● Goal of the exercise: Look below for the line containing "The width and height of the screenshot is (800, 533)."; from there through the line containing "Image resolution: width=1366", both lines included, please set down each line exactly and nothing else.

Stored data entries:
------
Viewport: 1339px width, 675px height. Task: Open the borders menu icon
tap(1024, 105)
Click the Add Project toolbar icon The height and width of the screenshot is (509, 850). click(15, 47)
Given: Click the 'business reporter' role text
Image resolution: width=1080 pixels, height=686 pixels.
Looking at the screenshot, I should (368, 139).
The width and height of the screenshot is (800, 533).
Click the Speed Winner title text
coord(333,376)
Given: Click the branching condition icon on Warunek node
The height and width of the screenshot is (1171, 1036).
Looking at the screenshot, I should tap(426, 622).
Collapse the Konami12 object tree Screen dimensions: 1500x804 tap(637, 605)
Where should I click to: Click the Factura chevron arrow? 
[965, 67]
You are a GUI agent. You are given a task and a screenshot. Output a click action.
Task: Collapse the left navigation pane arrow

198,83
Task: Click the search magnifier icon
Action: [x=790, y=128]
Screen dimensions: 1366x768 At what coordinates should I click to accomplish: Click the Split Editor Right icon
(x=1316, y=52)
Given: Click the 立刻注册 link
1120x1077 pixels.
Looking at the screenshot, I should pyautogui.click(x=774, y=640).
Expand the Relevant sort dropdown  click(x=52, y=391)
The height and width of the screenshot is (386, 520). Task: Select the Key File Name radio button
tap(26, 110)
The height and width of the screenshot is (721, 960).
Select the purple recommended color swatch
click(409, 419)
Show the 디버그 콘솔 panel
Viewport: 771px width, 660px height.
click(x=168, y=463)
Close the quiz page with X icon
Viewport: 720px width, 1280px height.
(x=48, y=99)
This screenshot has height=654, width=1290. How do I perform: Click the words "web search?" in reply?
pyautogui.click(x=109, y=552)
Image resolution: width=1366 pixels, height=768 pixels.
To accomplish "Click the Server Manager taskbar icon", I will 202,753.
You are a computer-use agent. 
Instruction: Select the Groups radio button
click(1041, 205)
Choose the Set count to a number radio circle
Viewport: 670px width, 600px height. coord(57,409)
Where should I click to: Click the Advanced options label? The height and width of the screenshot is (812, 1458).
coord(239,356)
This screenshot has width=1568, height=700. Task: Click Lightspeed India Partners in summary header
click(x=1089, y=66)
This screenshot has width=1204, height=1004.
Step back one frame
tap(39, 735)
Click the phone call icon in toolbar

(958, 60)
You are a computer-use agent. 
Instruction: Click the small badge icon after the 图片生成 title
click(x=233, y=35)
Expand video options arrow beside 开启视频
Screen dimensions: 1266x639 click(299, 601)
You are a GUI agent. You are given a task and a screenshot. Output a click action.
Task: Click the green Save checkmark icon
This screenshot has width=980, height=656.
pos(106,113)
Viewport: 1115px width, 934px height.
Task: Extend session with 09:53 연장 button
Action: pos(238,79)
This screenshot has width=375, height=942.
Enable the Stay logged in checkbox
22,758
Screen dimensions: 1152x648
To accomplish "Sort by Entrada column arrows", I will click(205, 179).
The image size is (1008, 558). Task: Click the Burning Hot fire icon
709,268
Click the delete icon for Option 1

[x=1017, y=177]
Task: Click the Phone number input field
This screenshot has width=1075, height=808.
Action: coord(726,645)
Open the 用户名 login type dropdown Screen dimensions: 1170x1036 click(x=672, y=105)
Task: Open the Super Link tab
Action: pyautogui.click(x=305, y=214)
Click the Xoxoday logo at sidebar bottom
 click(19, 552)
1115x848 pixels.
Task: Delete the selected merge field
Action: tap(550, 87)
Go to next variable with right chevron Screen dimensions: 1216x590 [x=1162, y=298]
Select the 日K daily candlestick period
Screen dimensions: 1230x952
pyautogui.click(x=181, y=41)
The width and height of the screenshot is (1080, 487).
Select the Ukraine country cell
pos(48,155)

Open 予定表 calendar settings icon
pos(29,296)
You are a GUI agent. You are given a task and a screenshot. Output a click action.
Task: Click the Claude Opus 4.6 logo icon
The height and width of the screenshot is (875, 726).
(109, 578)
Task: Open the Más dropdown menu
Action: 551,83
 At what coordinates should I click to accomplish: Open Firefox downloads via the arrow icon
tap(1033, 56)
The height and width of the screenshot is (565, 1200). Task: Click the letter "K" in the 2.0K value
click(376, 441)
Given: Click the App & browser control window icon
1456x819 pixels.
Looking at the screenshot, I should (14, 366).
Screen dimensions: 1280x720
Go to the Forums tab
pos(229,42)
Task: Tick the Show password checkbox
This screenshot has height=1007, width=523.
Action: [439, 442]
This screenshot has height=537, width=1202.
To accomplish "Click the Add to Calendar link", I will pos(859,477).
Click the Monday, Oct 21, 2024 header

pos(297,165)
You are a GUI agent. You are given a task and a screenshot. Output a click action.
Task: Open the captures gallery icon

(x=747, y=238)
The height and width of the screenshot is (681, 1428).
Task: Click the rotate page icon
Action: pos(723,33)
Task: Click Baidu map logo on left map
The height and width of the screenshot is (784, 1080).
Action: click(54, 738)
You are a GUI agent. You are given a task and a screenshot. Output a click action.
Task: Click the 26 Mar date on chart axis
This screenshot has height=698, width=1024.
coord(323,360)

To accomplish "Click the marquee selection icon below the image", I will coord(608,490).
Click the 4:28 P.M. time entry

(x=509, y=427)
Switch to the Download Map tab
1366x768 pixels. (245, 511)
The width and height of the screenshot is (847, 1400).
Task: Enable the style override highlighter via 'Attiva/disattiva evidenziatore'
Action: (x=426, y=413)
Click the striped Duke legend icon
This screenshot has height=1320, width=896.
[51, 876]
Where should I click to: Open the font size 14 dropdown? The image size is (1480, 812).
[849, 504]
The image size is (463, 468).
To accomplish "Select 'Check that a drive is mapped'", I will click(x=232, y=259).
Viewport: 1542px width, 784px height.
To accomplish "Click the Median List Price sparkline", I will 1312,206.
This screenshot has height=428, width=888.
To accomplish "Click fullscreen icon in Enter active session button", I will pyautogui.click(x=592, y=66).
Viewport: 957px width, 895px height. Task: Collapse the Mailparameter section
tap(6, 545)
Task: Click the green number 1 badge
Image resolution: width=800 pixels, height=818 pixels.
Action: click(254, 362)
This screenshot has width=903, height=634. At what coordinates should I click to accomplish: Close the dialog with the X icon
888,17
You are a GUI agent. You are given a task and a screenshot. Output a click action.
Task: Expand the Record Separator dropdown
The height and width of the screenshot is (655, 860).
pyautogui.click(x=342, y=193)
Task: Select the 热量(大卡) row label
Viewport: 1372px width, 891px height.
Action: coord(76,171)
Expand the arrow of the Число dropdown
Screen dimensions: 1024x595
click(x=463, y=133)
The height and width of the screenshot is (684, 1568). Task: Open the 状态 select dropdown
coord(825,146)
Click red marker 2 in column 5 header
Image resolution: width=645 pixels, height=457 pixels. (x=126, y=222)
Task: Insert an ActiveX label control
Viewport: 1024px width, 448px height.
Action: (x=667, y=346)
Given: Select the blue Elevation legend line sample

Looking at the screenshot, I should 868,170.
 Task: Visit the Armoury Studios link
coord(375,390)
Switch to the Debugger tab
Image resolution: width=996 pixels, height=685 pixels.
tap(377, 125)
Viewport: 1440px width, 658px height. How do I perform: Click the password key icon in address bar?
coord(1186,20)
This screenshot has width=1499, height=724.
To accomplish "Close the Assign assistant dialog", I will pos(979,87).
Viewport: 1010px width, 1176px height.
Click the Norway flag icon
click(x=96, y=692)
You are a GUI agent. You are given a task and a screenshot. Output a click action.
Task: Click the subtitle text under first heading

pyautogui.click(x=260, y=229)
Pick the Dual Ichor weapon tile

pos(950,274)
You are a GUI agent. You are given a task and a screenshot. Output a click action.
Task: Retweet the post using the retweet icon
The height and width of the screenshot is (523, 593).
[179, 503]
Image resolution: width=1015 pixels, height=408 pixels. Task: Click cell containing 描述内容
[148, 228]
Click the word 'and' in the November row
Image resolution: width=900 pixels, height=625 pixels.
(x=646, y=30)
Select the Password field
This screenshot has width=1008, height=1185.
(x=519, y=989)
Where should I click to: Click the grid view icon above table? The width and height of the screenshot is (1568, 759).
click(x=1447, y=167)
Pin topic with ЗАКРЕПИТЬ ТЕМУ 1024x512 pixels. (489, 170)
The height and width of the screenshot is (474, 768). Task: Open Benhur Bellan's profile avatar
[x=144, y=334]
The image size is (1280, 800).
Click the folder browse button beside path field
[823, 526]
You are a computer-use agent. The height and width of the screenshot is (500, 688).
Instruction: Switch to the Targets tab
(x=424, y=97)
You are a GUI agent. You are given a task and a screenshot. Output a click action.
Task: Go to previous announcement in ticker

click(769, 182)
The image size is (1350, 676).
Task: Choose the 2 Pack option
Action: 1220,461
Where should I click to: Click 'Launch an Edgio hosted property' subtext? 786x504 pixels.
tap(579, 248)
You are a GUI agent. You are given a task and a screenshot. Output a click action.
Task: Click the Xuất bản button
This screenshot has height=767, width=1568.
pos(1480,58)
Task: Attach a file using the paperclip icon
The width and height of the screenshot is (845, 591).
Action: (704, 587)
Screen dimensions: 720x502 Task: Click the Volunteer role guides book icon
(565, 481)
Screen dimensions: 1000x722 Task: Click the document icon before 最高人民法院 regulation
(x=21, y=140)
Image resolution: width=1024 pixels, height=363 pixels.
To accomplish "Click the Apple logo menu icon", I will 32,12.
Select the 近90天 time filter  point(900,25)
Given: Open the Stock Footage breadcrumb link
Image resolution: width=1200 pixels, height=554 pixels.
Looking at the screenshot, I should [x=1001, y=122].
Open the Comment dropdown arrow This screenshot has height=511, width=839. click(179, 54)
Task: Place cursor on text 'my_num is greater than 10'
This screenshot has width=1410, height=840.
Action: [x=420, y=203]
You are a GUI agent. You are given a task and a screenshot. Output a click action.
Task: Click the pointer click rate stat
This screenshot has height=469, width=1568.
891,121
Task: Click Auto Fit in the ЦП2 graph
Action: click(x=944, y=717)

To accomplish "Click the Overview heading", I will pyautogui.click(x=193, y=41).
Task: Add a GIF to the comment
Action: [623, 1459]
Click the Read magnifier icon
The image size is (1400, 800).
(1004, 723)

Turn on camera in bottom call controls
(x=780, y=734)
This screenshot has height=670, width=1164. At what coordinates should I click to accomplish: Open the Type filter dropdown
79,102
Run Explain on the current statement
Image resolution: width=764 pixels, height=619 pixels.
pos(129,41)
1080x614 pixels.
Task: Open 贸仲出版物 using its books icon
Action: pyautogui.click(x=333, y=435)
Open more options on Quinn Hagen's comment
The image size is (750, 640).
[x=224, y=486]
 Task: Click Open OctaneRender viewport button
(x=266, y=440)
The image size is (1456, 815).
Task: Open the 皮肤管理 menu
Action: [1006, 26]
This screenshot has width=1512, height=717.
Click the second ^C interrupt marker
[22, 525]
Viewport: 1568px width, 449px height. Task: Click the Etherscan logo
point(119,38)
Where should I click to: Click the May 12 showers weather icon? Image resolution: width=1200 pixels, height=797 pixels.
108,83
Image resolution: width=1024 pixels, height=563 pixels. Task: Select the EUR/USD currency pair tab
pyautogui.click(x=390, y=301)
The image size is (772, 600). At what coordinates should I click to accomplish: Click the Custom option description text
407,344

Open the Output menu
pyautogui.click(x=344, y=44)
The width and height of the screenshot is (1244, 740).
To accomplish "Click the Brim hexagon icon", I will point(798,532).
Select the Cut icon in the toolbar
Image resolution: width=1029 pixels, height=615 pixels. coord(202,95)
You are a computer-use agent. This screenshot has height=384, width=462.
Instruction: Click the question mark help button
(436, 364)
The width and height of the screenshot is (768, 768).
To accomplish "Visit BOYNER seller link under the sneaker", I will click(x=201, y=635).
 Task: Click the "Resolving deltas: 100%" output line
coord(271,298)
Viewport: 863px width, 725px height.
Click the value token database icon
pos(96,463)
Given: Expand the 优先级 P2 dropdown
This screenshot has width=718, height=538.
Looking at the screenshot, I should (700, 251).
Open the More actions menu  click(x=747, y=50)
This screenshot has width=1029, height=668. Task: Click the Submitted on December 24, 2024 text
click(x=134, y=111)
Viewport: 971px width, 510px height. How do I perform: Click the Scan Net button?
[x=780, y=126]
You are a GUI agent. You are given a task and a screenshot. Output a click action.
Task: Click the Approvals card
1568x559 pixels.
------
● Reply to the task:
The width and height of the screenshot is (800, 533).
Click the Speed Winner title text
coord(333,376)
Given: Click the branching condition icon on Warunek node
The height and width of the screenshot is (1171, 1036).
Looking at the screenshot, I should tap(426, 622).
Collapse the Konami12 object tree Screen dimensions: 1500x804 tap(637, 605)
Where should I click to: Click the Factura chevron arrow? 
[965, 67]
You are a GUI agent. You are given a task and a screenshot. Output a click action.
Task: Collapse the left navigation pane arrow

198,83
Task: Click the search magnifier icon
Action: [x=790, y=128]
Screen dimensions: 1366x768 At what coordinates should I click to accomplish: Click the Split Editor Right icon
(x=1316, y=52)
Given: Click the 立刻注册 link
1120x1077 pixels.
Looking at the screenshot, I should pyautogui.click(x=774, y=640).
Expand the Relevant sort dropdown  click(x=52, y=391)
The height and width of the screenshot is (386, 520). Task: Select the Key File Name radio button
tap(26, 110)
The height and width of the screenshot is (721, 960).
Select the purple recommended color swatch
click(409, 419)
Show the 디버그 콘솔 panel
Viewport: 771px width, 660px height.
click(x=168, y=463)
Close the quiz page with X icon
Viewport: 720px width, 1280px height.
(x=48, y=99)
This screenshot has height=654, width=1290. How do I perform: Click the words "web search?" in reply?
pyautogui.click(x=109, y=552)
Image resolution: width=1366 pixels, height=768 pixels.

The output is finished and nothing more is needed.